» 課題 1: 〔蛇〕の平十郎を紹介する本文では、平十郎の年齢は何歳とされていますか。
» 課題 2: 〔蛇〕の平十郎を紹介する本文から、「年齢・容姿:46歳。才槌頭(さいづちあたま)の小男。眼の光が冷たい。」で始まり「道有の遺産を狙ったのである。」で終わる部分を一字も変えずに抜き出してください。

» 本文:
____

« 〔伏屋(ふせや)〕の紋蔵 | トップページ | 〔倉渕(くらぶち)〕の佐喜蔵 »

2005.03.12

〔蛇(くちなわ)〕の平十郎

『鬼平犯科帳』文庫巻2の巻頭に収録されている[蛇(くちなわ)の眼]の主人公の盗賊の頭目。

202

年齢・容姿:46歳。才槌頭(さいづちあたま)の小男。眼の光が冷たい。
生国:摂津(せっつ)国大坂・西横堀本町(大阪府大阪市西区西本町?)の印判師の息子。

探索の発端:〔蛇(くちなわ)〕の平十郎一味7人は、寛政3年(1791)6月20日夜、土地の人たちが〔道有屋敷]呼んでいる橘町の医家・千賀道栄の邸宅へ押し入った。道栄の祖父で先年まで将軍の侍医だった千賀道有の遺産を狙ったのである。
皆殺しに近い荒業だったが、〔蛇〕一味が狙っていた金銭はほとんど無かった。道栄が寸前に幕府へ献金してしまっていたからだ。
一方、文庫巻1〔座頭と猿〕で姿を消した座頭の彦の市が、愛宕山の水茶屋の女おそのの躰を忘れかねて現れるのを、気長に見張っていた同心・酒井祐助が、姿を見せた彦の市を捕らえ、〔蛇〕一味の犯行が発覚した。

結末:彦の市の自白により、火盗改メは、小田原から西へ2里(約8キロ)ほどのところの水之尾にある〔蛇〕一味の盗人宿を急襲、平十郎のほかはその場で斬殺。平十郎は市中引き廻しの上、火あぶりの刑。

____

» 提供された行:
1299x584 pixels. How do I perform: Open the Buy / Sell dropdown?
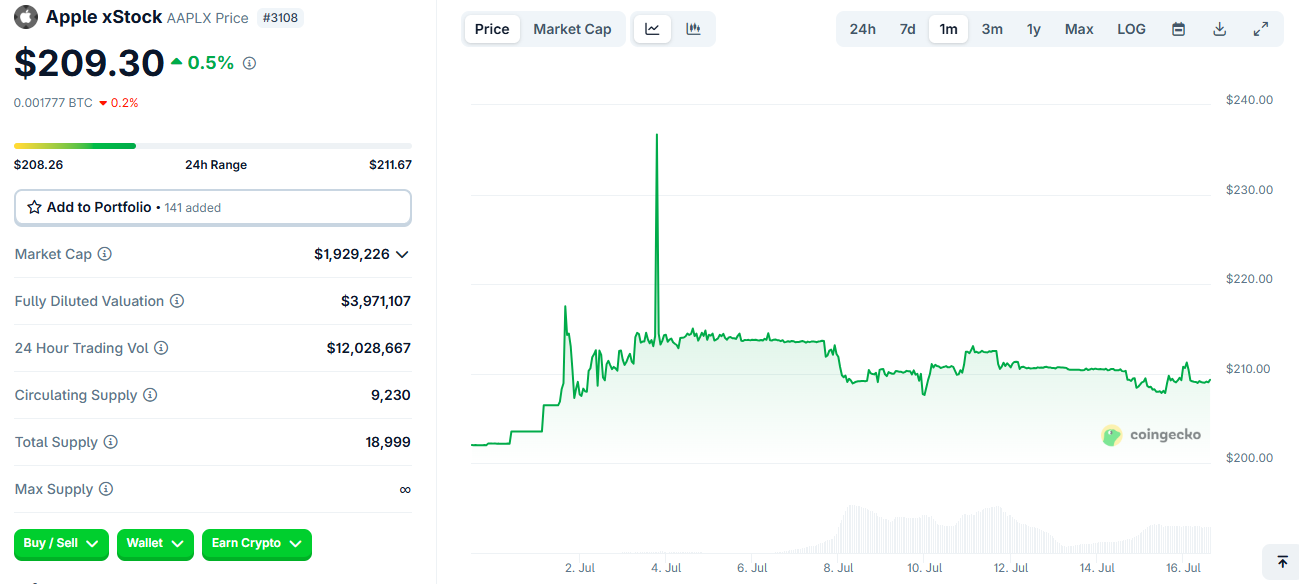pos(61,543)
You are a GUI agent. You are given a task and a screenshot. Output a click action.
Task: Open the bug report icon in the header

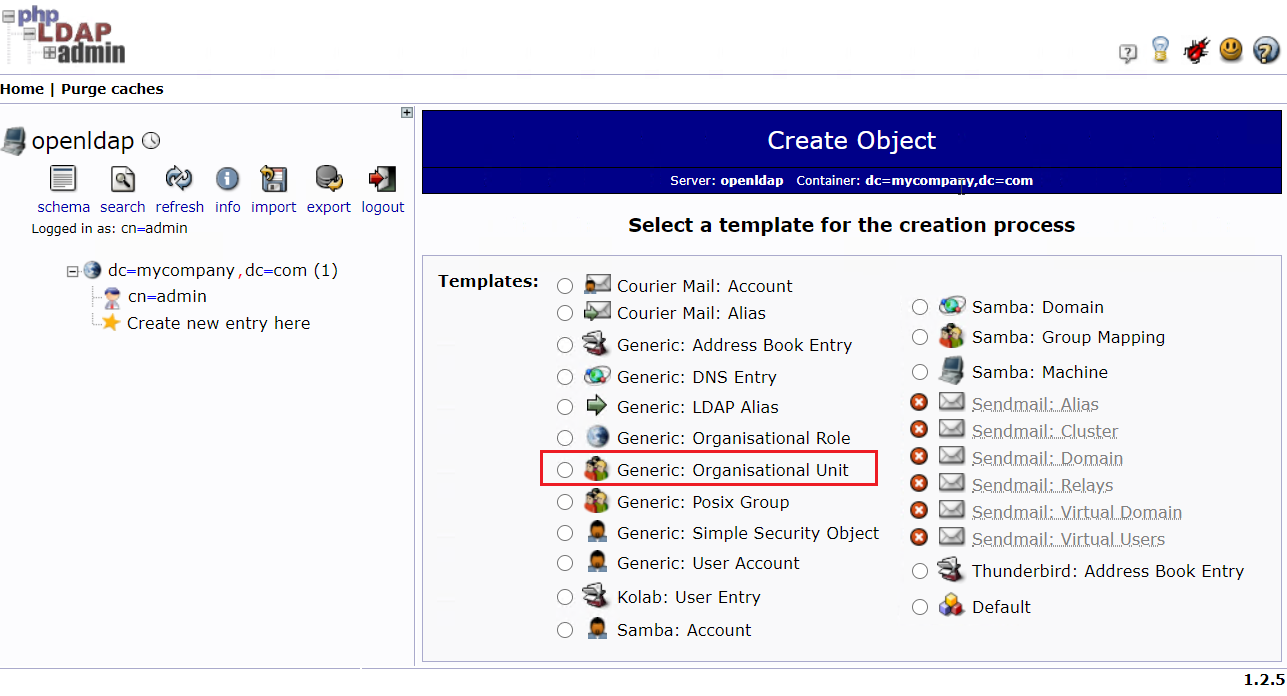coord(1196,49)
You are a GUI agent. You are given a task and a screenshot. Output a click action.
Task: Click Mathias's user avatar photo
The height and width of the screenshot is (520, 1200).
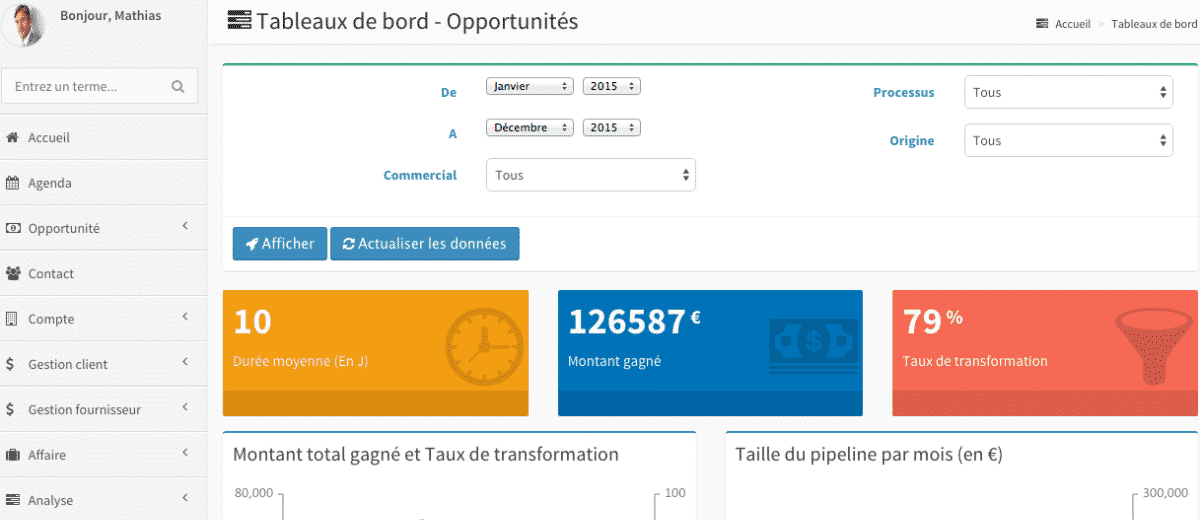tap(24, 24)

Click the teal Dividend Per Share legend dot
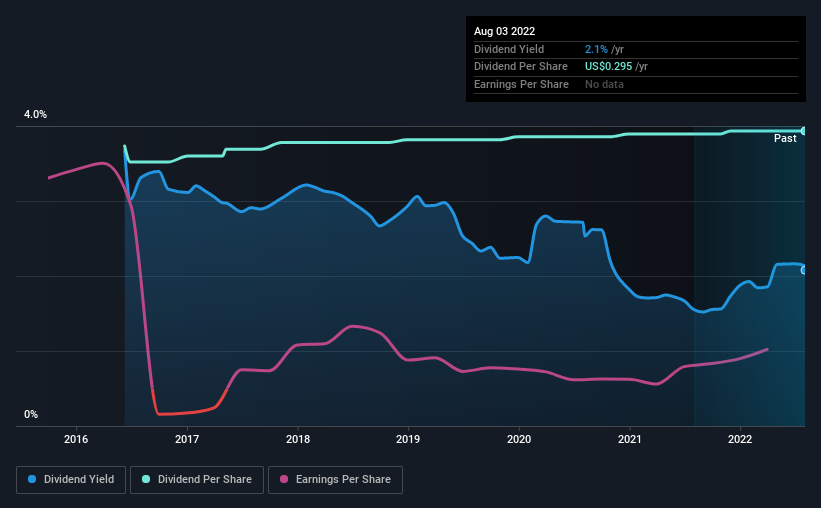(146, 479)
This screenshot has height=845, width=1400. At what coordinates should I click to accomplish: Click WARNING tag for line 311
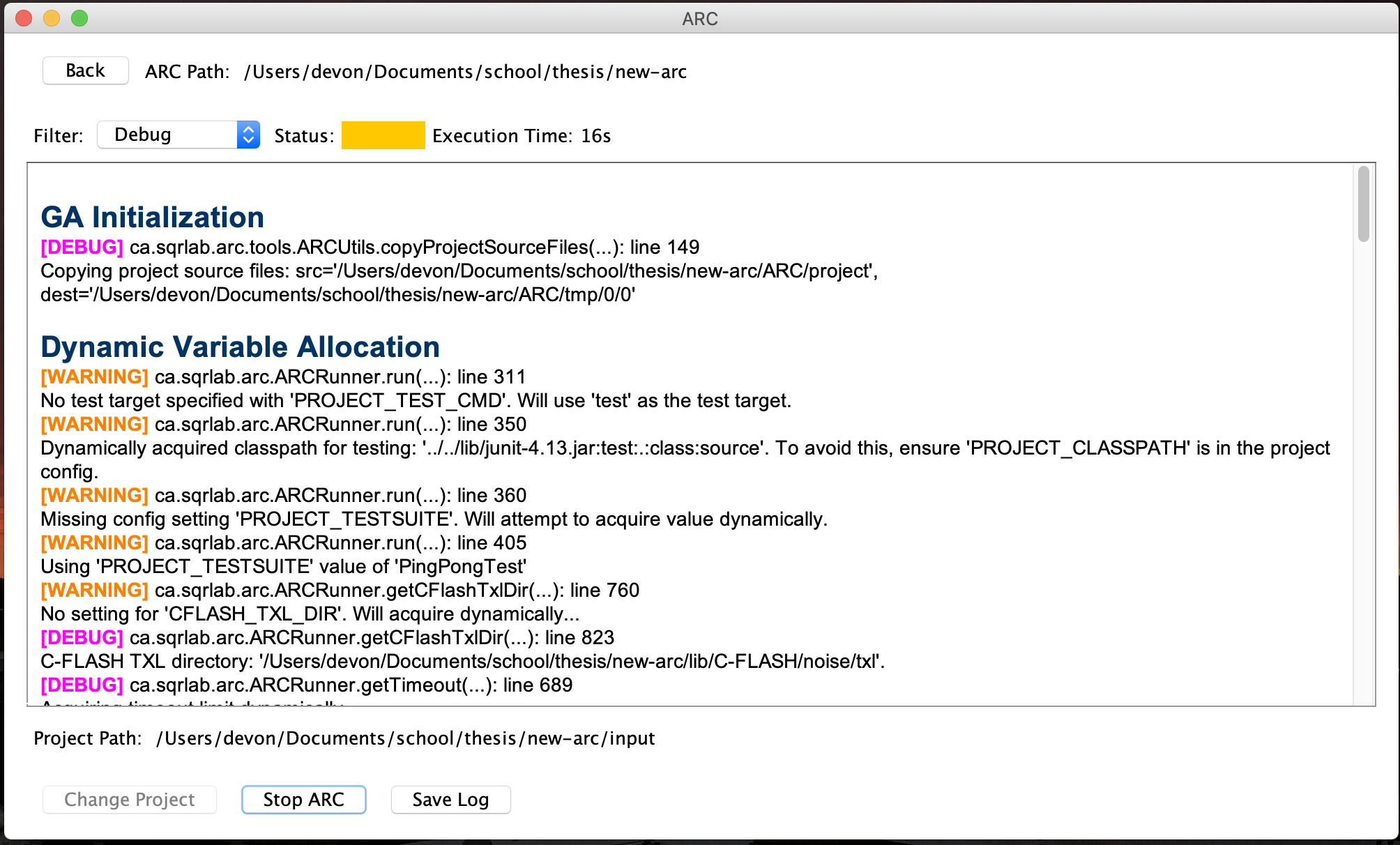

____

» 解答 1: 46歳です。

» 解答 2:
年齢・容姿:46歳。才槌頭(さいづちあたま)の小男。眼の光が冷たい。
生国:摂津(せっつ)国大坂・西横堀本町(大阪府大阪市西区西本町?)の印判師の息子。

探索の発端:〔蛇(くちなわ)〕の平十郎一味7人は、寛政3年(1791)6月20日夜、土地の人たちが〔道有屋敷]呼んでいる橘町の医家・千賀道栄の邸宅へ押し入った。道栄の祖父で先年まで将軍の侍医だった千賀道有の遺産を狙ったのである。